For me, as a researcher and a physician, the other unmet need is to make sure that the patients that survive and live for long periods of time, actually live with a great quality of life. So, every drug, every device, and every immunotherapy that we develop, we have to make 100% sure that it’s not destroying the normal brain. And if we do get problems with the normal brain due to the therapies that we have administered in the past, we have to work on creating neuro-restorative therapies that will allow the patients to recover their neurological function and their quality of life.

Suriya Jeyapalan, MD, MPH: One of the things I think we should think about with this device is, should we continue it past the 2 years? Is that something we should think about doing? That is what we have to think about as physicians when people ask us, “Do we need to stop using the device or not?” The second thing is this is not enough. When I was a fellow in 1999, survival at 2 years was probably under 5% for all-comers. Now this trial is showing that it’s at 43% in 2 years with the device. That’s huge! Think about it: in 15 years, we’re going from less than 5% to Temodar coming out about 25%, and with this trial, the 30% is now going up, with the addition of Optune to Temodar, to 43%. That’s a huge jump in survival. But, I want to get above 50%. The next 15 years of my career—because I’ll probably be retiring in about 15 years or so—is I’d like to see something else come on in. What do I think is out there? I think the vaccines are really interesting. I’m really hopeful that something will come out with these vaccines. I know people have been trying for decades. But, I think it’s going to be these alternative therapies for GBMs that are going to be useful. So, that’s what I’m really interested in. That’s what I tell people: “If you’re interested in participating in a clinical trial, think about going to a tertiary care center and participating. Sometimes you could do this in your community, as well, and the community oncologist could definitely run clinical trials.” So, what I would encourage community oncologists to do is open up clinical trials.

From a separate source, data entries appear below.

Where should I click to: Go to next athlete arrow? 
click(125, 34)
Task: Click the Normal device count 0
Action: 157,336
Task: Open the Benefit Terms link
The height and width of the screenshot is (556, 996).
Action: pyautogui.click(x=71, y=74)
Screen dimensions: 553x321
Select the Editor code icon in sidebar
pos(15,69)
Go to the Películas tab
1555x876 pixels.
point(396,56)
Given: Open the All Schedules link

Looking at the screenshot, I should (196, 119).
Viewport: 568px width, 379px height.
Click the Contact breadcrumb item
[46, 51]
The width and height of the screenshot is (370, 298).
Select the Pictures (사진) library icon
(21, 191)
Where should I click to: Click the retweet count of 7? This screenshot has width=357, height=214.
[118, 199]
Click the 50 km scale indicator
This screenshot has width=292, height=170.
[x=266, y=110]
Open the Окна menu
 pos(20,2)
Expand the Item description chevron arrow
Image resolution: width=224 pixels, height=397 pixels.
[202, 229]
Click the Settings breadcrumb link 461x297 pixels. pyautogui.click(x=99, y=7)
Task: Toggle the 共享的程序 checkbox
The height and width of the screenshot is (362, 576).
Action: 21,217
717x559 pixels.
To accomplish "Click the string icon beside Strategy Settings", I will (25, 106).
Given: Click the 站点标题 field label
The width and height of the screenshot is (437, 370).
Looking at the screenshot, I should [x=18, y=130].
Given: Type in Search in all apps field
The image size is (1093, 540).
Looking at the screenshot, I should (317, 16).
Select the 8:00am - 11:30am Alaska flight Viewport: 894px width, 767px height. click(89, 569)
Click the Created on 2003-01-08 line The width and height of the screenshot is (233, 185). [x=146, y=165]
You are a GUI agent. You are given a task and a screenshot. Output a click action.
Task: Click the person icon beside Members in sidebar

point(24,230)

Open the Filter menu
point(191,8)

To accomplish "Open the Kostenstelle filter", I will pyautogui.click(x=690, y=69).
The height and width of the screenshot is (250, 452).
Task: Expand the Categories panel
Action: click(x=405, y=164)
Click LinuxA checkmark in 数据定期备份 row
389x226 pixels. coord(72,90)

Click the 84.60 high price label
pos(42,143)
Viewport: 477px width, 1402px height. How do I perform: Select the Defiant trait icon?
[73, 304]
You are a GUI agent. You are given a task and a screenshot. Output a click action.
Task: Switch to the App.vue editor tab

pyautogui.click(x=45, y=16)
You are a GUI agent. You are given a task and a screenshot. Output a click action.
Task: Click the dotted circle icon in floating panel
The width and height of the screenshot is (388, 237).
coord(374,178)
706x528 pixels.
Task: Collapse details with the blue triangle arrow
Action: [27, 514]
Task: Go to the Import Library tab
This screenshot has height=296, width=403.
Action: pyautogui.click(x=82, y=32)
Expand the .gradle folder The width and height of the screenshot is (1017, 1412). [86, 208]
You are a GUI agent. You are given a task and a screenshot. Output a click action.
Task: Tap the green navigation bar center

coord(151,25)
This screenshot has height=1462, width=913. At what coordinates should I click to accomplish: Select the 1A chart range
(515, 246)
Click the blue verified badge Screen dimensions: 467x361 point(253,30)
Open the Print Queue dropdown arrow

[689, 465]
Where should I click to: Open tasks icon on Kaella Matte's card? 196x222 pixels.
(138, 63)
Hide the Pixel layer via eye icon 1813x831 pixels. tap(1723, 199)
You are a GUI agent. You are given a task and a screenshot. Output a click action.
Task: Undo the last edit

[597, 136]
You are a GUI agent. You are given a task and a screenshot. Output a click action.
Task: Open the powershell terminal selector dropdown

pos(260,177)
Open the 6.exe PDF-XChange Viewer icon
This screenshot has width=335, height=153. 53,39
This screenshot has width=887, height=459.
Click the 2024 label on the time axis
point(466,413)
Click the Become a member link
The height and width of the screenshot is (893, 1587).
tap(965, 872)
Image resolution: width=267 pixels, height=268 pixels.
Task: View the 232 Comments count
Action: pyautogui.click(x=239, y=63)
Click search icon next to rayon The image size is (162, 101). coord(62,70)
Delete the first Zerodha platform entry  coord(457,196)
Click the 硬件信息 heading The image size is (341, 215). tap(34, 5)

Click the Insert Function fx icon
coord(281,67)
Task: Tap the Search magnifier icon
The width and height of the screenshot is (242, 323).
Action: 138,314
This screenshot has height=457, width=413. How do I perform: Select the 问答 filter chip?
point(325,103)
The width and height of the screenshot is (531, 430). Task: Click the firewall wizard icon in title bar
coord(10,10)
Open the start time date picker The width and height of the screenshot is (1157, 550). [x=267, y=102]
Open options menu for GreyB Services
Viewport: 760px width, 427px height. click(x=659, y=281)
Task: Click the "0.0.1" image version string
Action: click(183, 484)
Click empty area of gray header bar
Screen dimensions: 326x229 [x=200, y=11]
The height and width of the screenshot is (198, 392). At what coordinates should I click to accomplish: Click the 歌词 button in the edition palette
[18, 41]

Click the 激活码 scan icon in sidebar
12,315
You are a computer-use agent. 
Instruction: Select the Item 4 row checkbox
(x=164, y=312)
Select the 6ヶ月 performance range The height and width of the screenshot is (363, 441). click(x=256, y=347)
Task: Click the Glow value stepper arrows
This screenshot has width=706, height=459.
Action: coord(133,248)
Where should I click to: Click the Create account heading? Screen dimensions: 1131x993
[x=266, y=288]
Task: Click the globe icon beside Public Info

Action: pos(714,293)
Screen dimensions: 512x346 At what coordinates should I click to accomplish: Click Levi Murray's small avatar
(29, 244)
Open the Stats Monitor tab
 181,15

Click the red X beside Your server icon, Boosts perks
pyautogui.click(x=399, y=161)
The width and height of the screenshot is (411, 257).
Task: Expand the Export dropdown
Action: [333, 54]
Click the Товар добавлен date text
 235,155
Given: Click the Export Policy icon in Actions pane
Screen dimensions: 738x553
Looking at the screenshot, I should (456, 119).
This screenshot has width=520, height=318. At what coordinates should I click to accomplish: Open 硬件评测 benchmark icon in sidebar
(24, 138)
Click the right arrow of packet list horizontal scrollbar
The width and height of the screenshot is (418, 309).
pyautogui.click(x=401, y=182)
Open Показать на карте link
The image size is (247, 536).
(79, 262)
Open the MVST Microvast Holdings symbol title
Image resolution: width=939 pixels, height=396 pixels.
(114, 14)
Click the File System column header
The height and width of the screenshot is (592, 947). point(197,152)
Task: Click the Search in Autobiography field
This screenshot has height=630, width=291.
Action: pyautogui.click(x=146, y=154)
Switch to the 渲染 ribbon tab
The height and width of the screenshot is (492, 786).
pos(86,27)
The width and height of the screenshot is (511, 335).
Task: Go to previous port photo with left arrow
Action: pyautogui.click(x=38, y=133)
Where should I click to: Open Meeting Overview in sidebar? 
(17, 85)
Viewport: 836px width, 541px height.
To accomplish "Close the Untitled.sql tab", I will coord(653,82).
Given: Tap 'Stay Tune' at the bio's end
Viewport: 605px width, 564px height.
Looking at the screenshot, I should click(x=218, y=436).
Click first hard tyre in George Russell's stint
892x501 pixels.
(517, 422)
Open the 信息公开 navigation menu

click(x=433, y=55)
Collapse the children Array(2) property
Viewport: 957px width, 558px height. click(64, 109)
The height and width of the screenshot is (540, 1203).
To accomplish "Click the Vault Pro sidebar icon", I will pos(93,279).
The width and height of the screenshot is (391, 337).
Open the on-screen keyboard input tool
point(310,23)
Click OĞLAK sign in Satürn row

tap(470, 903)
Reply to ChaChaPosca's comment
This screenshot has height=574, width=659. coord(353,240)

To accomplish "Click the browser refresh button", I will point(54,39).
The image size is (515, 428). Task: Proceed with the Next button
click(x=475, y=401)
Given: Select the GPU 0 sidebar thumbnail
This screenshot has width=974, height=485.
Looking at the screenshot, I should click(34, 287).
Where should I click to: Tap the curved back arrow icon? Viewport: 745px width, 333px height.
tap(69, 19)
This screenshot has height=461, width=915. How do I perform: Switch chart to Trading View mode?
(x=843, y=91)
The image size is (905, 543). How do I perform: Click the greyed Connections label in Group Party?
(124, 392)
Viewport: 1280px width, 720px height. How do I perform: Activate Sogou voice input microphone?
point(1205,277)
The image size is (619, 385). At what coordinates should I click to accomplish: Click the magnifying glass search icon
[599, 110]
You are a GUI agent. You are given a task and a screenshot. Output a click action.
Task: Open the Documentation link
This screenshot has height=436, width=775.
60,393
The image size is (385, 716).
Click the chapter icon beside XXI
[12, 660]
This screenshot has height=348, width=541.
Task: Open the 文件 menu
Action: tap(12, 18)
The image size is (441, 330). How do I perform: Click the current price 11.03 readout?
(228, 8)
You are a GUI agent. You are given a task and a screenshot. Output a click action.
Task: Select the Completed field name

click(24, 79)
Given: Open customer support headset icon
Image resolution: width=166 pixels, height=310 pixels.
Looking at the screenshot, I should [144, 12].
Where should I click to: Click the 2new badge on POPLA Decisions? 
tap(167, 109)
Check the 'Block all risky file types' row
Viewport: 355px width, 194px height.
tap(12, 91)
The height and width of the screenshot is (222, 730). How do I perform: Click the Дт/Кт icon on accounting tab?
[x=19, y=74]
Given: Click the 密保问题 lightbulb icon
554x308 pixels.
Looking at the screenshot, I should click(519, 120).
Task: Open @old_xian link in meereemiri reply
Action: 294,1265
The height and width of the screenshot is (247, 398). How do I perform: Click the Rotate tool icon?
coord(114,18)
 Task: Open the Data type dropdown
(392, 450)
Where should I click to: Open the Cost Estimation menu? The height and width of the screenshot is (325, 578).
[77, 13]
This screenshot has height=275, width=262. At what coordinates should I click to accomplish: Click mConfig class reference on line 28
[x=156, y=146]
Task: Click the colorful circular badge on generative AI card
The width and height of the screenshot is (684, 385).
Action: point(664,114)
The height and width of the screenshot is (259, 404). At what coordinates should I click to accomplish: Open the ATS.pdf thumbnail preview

It’s tough. I have patients from Maine, Vermont, and New Hampshire. They all want to come down into Boston for their tertiary care, but at the end of the day, it’s hard. It’s hard to come and drive in here; maybe you’re not feeling well. I think if a lot of the local places maybe can help out in some ways, that would be great. So, that’s what I would say is probably the future.

I want to reiterate to all the medical oncologists out there, and I’ve been trying to do this in my own institution—and I had presented at Neurosciences Grand Rounds and Cancer Center Grand Rounds—the company is not resting on their laurels. This device is going to come out. They’ve already run successful phase II trials in pancreatic cancer and they’re starting the lung cancer trial. We’re going to do treatment to the brain metastases from lung cancer. You’re going to see this treatment modality is a totally novel treatment modality. I’m proud that it’s coming from the brain oncology folks. Usually, we steal from the body folks, but I’m proud that we’re the guys that are pushing this forward. And familiarize yourself with this. This is so easy to do. You can add any chemotherapy to it. It doesn’t cause any side effects, and it does improve survival. So, throwing down my gauntlet, my challenge to everybody in the audience is go out there, learn about it, use it on your patients, familiarize yourself with it, and be ready for the next wave in oncology. This is, I think, going to be the new modality that may help all of our patients.